Sui marciapiedi, bislacca traduzione italiana del ben più felice Where the Sidewalk Ends, è un film noir del 1950 diretto da Otto Preminger, scritto da Ben Hetch (sceneggiatore di film quali Le notti di Chicago, Scarface ‒ lo Sfregiato, La signora del venerdì) e ispirato al romanzo Night Cry di William L. Stuart.
La pellicola racconta la vicenda del poliziotto Mark Dixon (un impeccabile Dana Andrews) che, a causa dei modi bruschi e violenti utilizzati nel catturare criminali, provoca accidentalmente la morte di Ken Payne (Craig Tevens), uomo sospettato di aver ucciso un ricco texano in una bisca clandestina, proprietà del gangster Scalise (Gary Merril). Certo di essere accusato e condannato, Dixon preferisce occultare le tracce dell’omicidio, cercando di far ricadere la colpa proprio su Scalise ma, dell’uccisione, viene accusato un taxista, padre della bellissima Morgan Taylor (Gene Tierney), di cui Dixon si innamora irrimediabilmente.
Sebbene la pellicola si inserisca nella grande produzione noir americana degli anni ’50, caratterizzata da un basso budget, racconti adrenalinici e da una crescente attenzione verso le tematiche sociali, (come testimoniato da Bandiera Gialla di Elia Kazan o Uomo Bianco, tu vivrai! diretto da Joseph L. Mankiewicz) Sui marciapiedi è un lavoro di confine, liminare.
Pellicola sui generis sia per la biografia cinematografica di Preminger sia per le modalità espressive e tematiche con le quali affronta il dramma poliziesco. Partendo dall’autore, Where the Sidewalk Ends è il film che connette il successo di Vertigine ai grandi capolavori della prima metà degli anni Cinquanta (Seduzione Mortale, La vergine sotto il tetto) e rappresenta un vero punto paradigmatico, poiché consente a Preminger di rielaborare la violenta e onirica tensione sessuale presente nel film degli anni Quaranta in vicende più esplicite, meno azzardate ma altrettanto tormentate e ambigue.
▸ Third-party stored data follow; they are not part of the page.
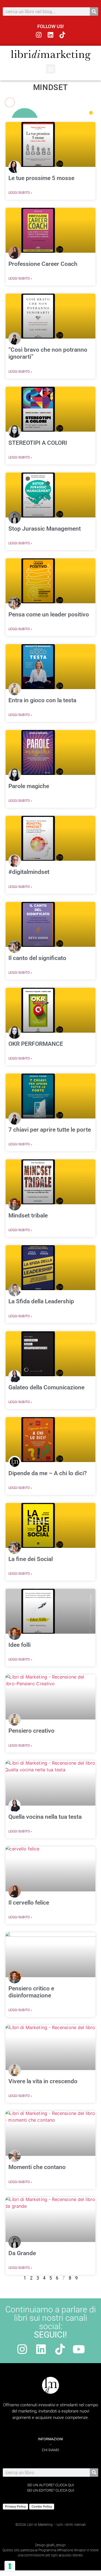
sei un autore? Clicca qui (50, 2485)
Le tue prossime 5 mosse (41, 178)
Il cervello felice (28, 1902)
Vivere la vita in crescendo (42, 2081)
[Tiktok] (62, 35)
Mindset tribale (28, 1215)
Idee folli (19, 1645)
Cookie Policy (41, 2506)
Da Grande (22, 2253)
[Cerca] (94, 11)
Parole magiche (28, 786)
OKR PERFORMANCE (35, 1043)
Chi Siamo (50, 2450)
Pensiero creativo (31, 1730)
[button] (50, 68)
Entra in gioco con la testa (42, 700)
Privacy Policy (15, 2506)
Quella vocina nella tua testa (45, 1816)
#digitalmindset (28, 872)
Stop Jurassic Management (44, 528)
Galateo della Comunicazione (46, 1387)
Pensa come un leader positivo (48, 614)
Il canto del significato (37, 958)
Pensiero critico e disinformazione (31, 1992)
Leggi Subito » (20, 193)
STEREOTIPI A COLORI (37, 442)
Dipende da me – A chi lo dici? (47, 1473)
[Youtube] (79, 2349)
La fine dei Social (30, 1559)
È proprio il tormento interiore l’autentico protagonista della pellicola che, a differenza degli stilemi tradizionali noir¸ non viene sottolineato dai forti contrasti tra bianco e nero, bensì da una luce diffusa, enigmatica, ingannevole, che conferisce un’aura di estrema ambiguità all’intero lavoro. Non è un caso che la scena d’aperura si soffermi non solo su un comune marciapiede di New York ma, soprattutto, sui tombini di scolo dell’acqua sporca: il protagonista Mark Dixon incarna tanto l’eroe cinico e solido, legato alla giustizia e pronto a sacrificarsi per catturare i criminali, quanto l’antieroe trasandato, lacerato dai sensi di colpa, continuamente in bilico tra il bene e il male. Si tratta di un personaggio “liquido”, poco definito, appesantito e infangato da un passato ingombrante, mai dimenticato, che, ancor prima di lottare contro i gangster, deve affrontare le proprie ombre e dicotomie. Se ‘Noir’ è il corrispettivo dell’aggettivo latino nigrum, che deriva dal greco νεκρός (‘morto’), Sui marciapiedi mette in scena, con intelligenza e lucidità, un’assenza di luce nascosta, sottaciuta, e Preminger si rivela un maestro indiscusso nel mostrare l’apparente staticità che anima i suoi protagonisti, abito che pare velare la natura demonica sempre latente nell’essere umano, combattuto tra fatalismo, pessimismo e paranoia.
Ridistribuito in versione restaurata grazie all’iniziativa Happy Returns! di Lab80, Sui marciapiedi è uno di quei film in grado di ricordarci che il cinema vive di sfumature, di dettagli, di zone d’ombra e di luce ma, soprattutto, che la normalità altro non è che un intricato gioco di equilibri.
Il detective Mark Dixon viene degradato a causa del suo comportamento troppo brutale. Date queste premesse, nel momento in cui uccide involontariamente, in una colluttazione, un sospetto è perciò spinto a nascondere il cadavere e a tentare di attribuire ad altri la responsabilità dell'omicidio. In particolare, cerca di incastrare il gangster Scalise, ingaggiando con lui una vera e propria lotta personale.